Dataset excerpts
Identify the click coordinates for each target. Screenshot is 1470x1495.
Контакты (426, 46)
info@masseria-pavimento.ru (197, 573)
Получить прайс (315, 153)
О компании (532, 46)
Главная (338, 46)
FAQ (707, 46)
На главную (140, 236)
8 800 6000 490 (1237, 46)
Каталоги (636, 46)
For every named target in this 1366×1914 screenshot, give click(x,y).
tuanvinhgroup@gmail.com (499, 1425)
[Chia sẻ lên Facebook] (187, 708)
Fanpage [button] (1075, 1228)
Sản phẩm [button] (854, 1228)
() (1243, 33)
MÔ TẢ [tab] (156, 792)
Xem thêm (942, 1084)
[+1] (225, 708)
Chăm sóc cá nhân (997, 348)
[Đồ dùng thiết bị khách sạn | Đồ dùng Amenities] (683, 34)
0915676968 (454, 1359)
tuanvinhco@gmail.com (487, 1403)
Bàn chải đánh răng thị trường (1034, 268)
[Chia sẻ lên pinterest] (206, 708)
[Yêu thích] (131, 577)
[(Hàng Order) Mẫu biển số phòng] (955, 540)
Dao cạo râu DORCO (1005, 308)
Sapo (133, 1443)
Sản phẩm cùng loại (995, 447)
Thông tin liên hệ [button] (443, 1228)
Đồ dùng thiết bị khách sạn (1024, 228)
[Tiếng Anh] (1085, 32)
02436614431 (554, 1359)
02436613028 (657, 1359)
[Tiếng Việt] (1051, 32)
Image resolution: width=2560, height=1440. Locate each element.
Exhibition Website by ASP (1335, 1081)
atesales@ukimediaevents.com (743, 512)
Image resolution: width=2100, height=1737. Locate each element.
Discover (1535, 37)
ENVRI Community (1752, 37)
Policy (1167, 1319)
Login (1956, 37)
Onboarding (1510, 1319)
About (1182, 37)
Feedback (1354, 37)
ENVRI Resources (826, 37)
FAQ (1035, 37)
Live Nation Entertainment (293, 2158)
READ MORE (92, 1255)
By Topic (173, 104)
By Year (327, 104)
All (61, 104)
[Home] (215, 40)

Work to be completed: Find "() (1243, 33)" in the entries above and copy that whole line exactly, then each line after it through the line that contains "Live Nation Entertainment (293, 2158)".

Reply:
() (1243, 33)
MÔ TẢ [tab] (156, 792)
Xem thêm (942, 1084)
[+1] (225, 708)
Chăm sóc cá nhân (997, 348)
[Đồ dùng thiết bị khách sạn | Đồ dùng Amenities] (683, 34)
0915676968 (454, 1359)
tuanvinhco@gmail.com (487, 1403)
Bàn chải đánh răng thị trường (1034, 268)
[Chia sẻ lên pinterest] (206, 708)
[Yêu thích] (131, 577)
[(Hàng Order) Mẫu biển số phòng] (955, 540)
Dao cạo râu DORCO (1005, 308)
Sapo (133, 1443)
Sản phẩm cùng loại (995, 447)
Thông tin liên hệ [button] (443, 1228)
Đồ dùng thiết bị khách sạn (1024, 228)
[Tiếng Anh] (1085, 32)
02436614431 (554, 1359)
02436613028 (657, 1359)
[Tiếng Việt] (1051, 32)
Image resolution: width=2560, height=1440. Locate each element.
Exhibition Website by ASP (1335, 1081)
atesales@ukimediaevents.com (743, 512)
Image resolution: width=2100, height=1737. Locate each element.
Discover (1535, 37)
ENVRI Community (1752, 37)
Policy (1167, 1319)
Login (1956, 37)
Onboarding (1510, 1319)
About (1182, 37)
Feedback (1354, 37)
ENVRI Resources (826, 37)
FAQ (1035, 37)
Live Nation Entertainment (293, 2158)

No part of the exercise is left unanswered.